Objective
Reproduce the lines below word for word, leaving out the pictures.

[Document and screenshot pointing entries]

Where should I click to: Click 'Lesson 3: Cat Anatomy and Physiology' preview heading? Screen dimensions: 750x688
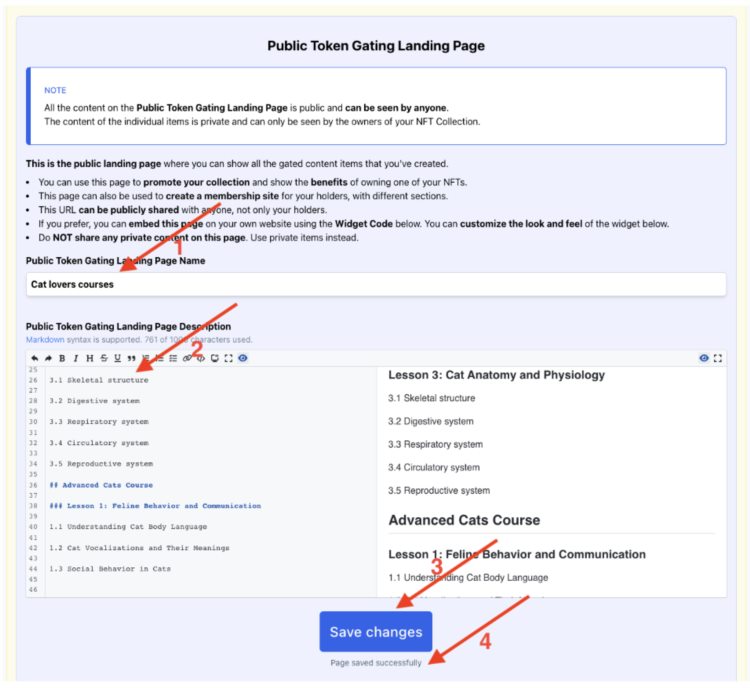tap(496, 375)
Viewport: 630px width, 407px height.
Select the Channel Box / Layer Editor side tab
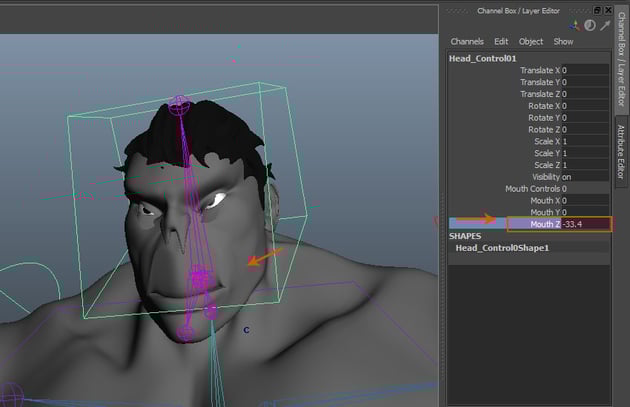click(x=620, y=62)
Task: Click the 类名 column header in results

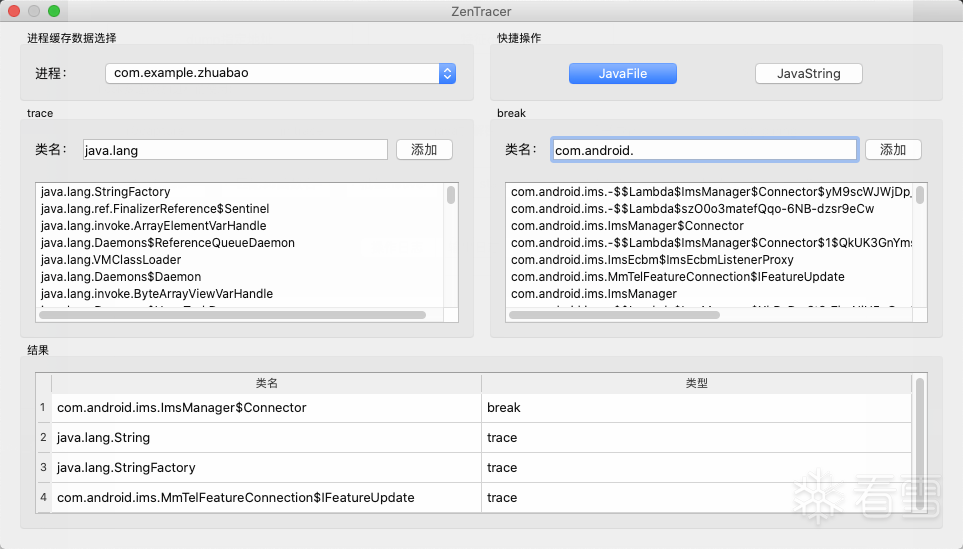Action: (266, 383)
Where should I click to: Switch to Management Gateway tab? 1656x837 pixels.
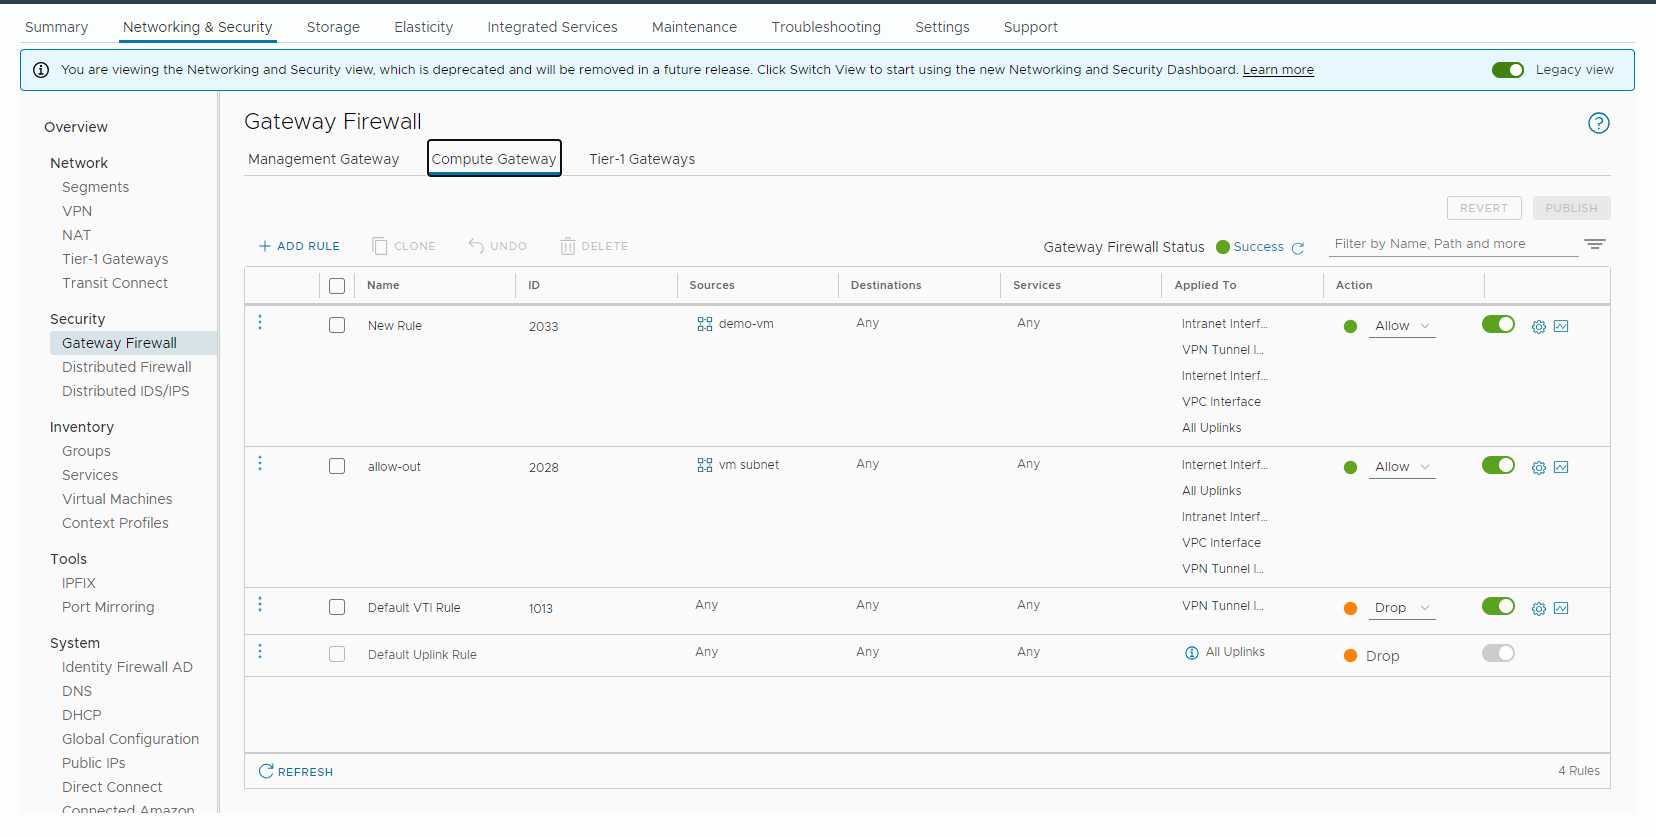[x=323, y=159]
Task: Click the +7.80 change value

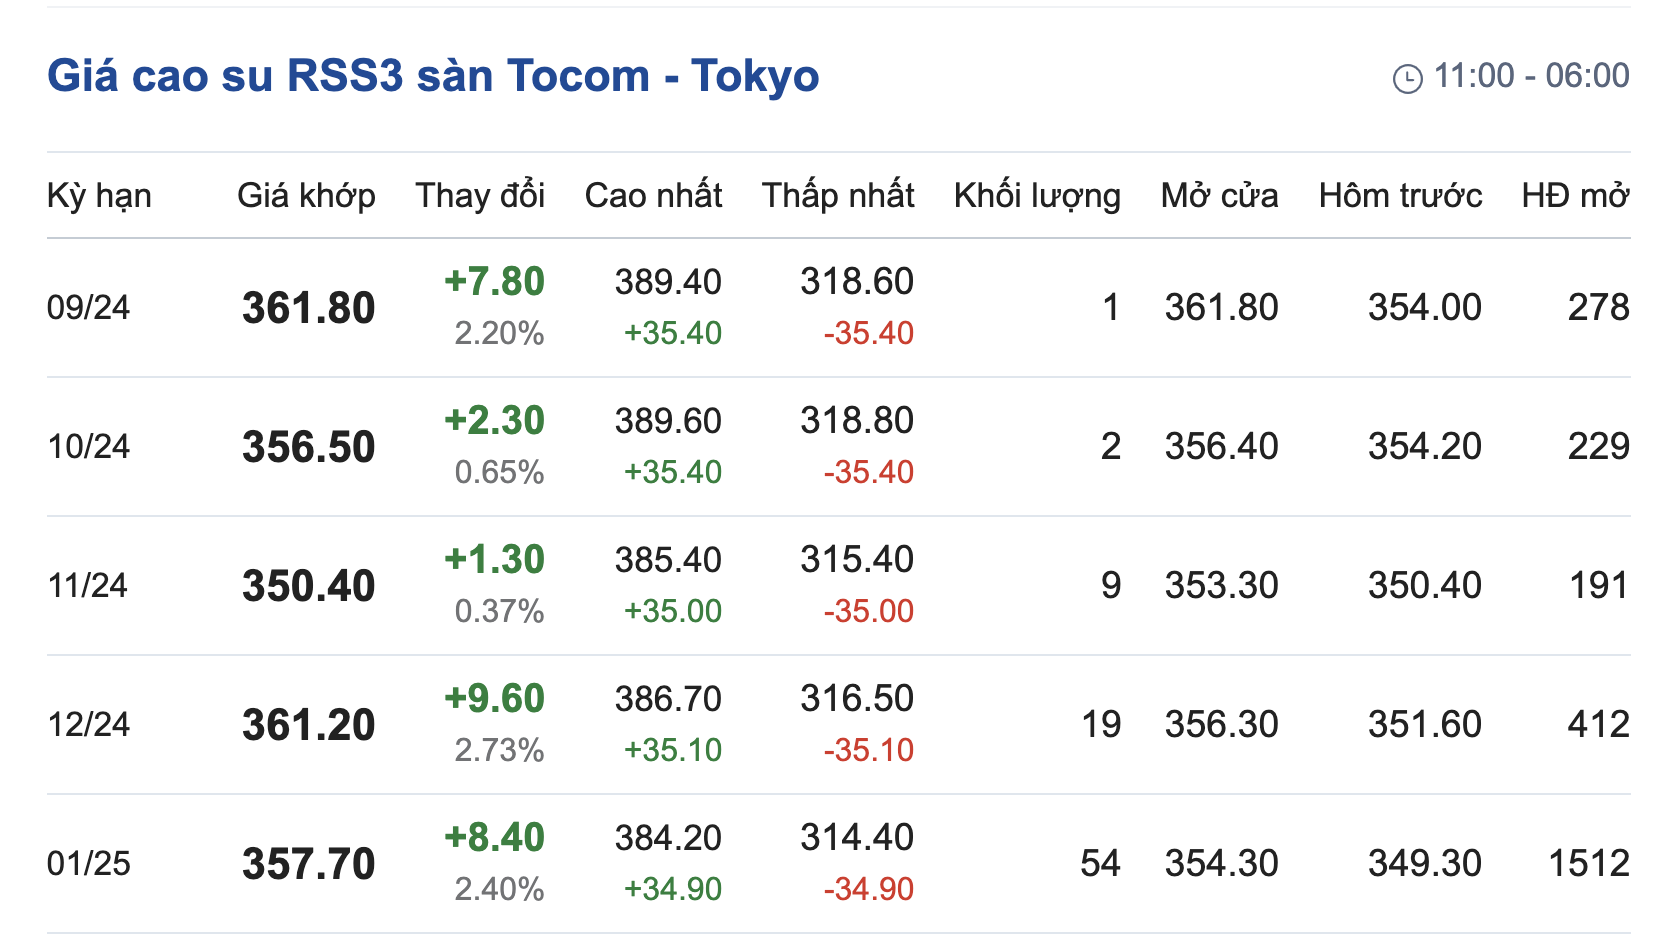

Correct response
Where should I click to: Click 'Lesson 3: Cat Anatomy and Physiology' preview heading? Screen dimensions: 750x688
tap(496, 375)
Viewport: 630px width, 407px height.
Select the Channel Box / Layer Editor side tab
click(x=620, y=62)
Task: Click the 类名 column header in results

Action: (266, 383)
Where should I click to: Switch to Management Gateway tab? 1656x837 pixels.
[x=323, y=159]
Task: Click the +7.80 change value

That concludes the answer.